→ What the task requires
Would you count the lines in the material below that include the string "logo"? Only the number is needed.

----- Listed entries -----

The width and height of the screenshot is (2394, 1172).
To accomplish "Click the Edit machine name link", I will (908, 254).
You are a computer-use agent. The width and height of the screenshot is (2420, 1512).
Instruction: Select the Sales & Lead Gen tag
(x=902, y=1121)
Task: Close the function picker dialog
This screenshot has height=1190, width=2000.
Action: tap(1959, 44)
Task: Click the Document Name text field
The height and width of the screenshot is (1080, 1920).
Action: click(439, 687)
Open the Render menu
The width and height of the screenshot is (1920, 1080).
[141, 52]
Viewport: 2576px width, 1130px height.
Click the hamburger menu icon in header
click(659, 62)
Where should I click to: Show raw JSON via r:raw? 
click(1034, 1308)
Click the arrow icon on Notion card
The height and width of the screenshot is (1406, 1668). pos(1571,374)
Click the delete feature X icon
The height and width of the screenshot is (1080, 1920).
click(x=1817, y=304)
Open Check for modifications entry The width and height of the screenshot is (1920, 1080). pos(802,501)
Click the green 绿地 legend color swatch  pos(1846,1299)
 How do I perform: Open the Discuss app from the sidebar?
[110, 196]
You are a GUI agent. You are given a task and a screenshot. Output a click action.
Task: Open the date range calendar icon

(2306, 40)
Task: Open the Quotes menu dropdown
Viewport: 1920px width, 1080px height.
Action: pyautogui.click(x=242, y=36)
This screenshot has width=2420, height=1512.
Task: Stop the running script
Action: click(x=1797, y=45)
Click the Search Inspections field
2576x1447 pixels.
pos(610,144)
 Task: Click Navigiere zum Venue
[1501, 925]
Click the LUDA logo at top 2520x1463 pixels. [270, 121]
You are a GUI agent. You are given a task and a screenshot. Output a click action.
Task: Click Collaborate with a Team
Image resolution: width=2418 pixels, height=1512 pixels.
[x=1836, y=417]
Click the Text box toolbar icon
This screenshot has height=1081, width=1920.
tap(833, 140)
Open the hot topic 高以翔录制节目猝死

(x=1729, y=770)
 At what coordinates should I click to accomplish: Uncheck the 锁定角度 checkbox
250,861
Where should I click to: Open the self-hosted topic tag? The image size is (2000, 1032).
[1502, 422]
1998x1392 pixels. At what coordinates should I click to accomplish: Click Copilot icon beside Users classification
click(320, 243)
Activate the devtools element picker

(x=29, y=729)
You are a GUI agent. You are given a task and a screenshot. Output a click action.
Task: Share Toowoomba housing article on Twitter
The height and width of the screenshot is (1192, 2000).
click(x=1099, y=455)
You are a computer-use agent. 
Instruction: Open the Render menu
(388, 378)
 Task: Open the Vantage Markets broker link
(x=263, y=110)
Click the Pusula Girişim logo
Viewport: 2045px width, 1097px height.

-----

→ Answer space
2